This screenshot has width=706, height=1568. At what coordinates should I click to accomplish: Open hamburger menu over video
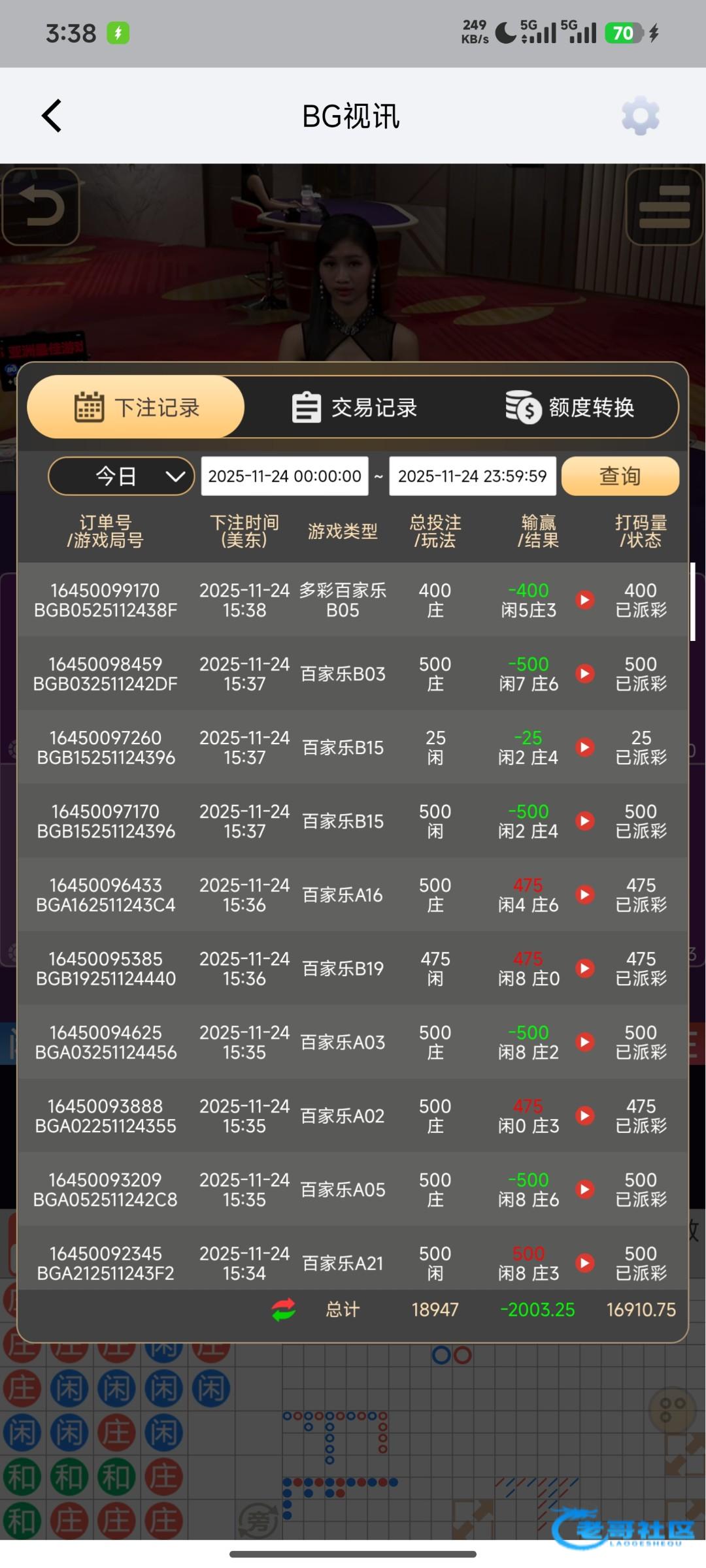pyautogui.click(x=664, y=207)
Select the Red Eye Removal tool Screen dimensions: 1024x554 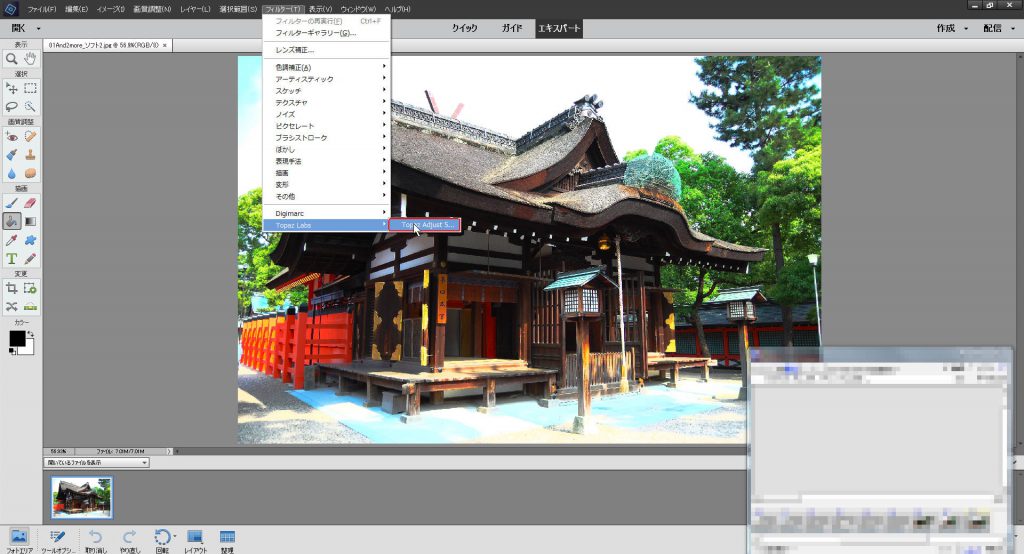pyautogui.click(x=12, y=136)
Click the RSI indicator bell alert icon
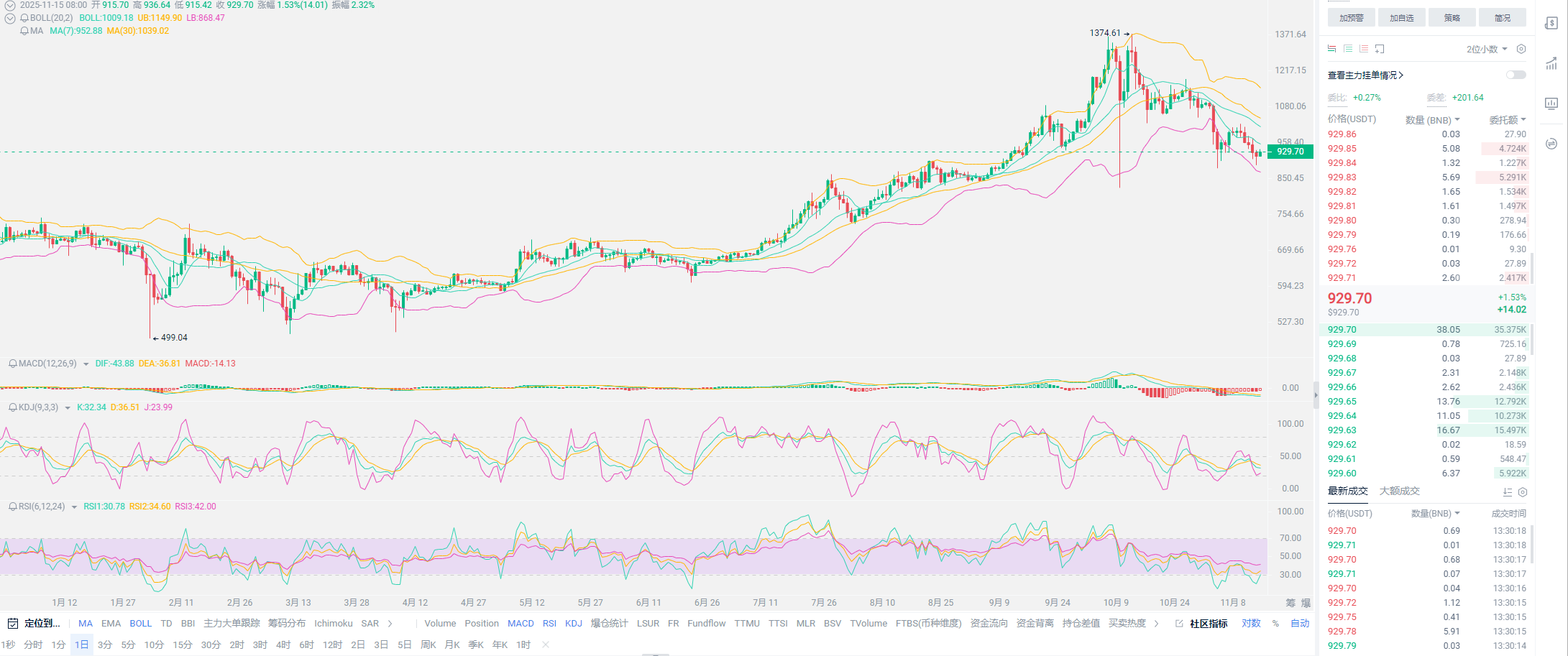The image size is (1568, 656). coord(13,507)
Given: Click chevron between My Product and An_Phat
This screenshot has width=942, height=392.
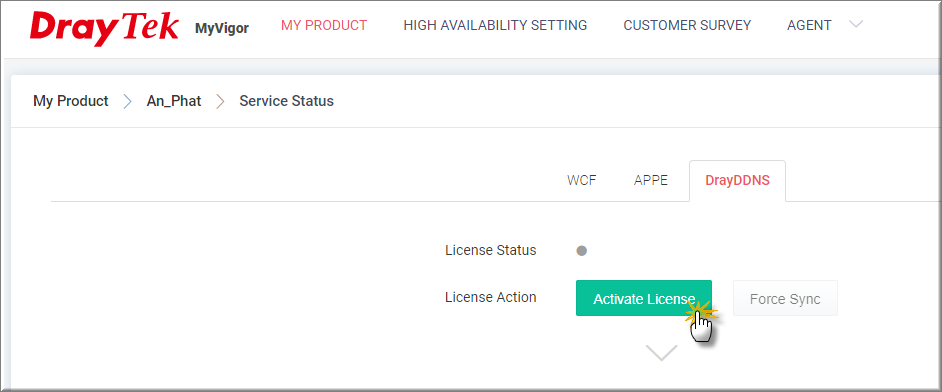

◇ ◇ ◇ ◇ ◇ ◇ ◇

STATED EXERCISE:
Copy the part of the records that opens with the line containing "Given: Click chevron" and runs through the end of the records, changing "chevron" to "arrow" and leaving everything else as it is. Leave the pictures out of your answer.

OUTPUT FOR THIS EXERCISE:
Given: Click arrow between My Product and An_Phat
This screenshot has width=942, height=392.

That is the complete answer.